Making Dans-PersonalityEngine V1.3.0
Not even a week after the release of V1.2.0 and I was approached by a sponsor interested in putting up the resources and funding for an update. To me V1.2.0 was already a great model and no small amount of work went into it, so I really had to dig into the data and see what was possible.
Taking Stock of the Roleplay Data Mix
After careful analysis of V1.2.0’s performance and user feedback, several key areas emerged that needed improvement. The roleplay data mix, while cleaner than previous versions, still had some lingering issues with refusals and broken responses slipping through the filters. The N-gram filter in particular wasn’t performing as intended, and the filter list for “slops” was not comprehensive enough. Users were also reporting that the model was not staying in character as much as they would like, often overstepping their bounds and narrating actions for the users character.

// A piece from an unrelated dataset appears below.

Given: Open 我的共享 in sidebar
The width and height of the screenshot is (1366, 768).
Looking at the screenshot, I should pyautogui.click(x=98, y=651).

To address these issues, a classifier model was trained to specifically clean the RP data mix. The N-gram algorithm was refined to properly handle thinking block formats, and a comprehensive list of common problematic phrases was implemented as an additional filtering layer. A new targeted dataset was created to help guide the model toward better character consistency during roleplay interactions.
The Technical Data Mix
While in much better shape than the RP data mix, the technical data mix was not without its issues. V1.2.0 was signicantly lacking in the way of reasoning and problem solving data. The coding and general assistant data was somewhat dated and not as potent as I would like. A diverse set of reasoning data was assembled custom made for this version and a huge amount of new assistant oriented data was added covering a wide range of domains. Performance can be expected to increase in philosophy, law, finance, medicine, and numerous STEM domains. In addition to this a new set of multilingual data was added to help prevent the model from forgetting languages it had been trained on.
Other Notable Changes to the Data Mix
Almost all models when let write by themselves for thousands of tokens will devolve in some way or another. Now the traditional school of thought is to tackle this using RL however through clever use of masking I was able to help bake these tendencies into the model during the SFT process. While not a “magic bullet” it should help to some degree.
Dataset in Total
The new data mix is 1.7B tokens depending on the specific tokenizer used. The mix comes out to be around 35% instruct, assistant and problem solving tasks, 65% writing, roleplay, and other creative tasks.
Training Parameters
There were a number of departures on the hyperparameters used in this training run as compared to the previous version. Previously I used adamw for the optimizer with a linear warmup and cosine decay schedule. I switched to ademamix for the optimizer with a linear warmup and REX learning rate scheduler. In addition to this I switched from using a gradient clip of 3.0-15.0 with a weight decay of 0.1 to a gradient clip of 0.001 with no weight decay. I will make a write up on the training parameters and the reasoning behind them in a future post.
Future Work
Now that the data is in a good place I will be taking a break from the SFT data mix and working on RL methods. There may be further trains on more model sizes using the same data mix before then as its not that much work to do. I have a lot of hopes for the RL and its ability to push the model even further.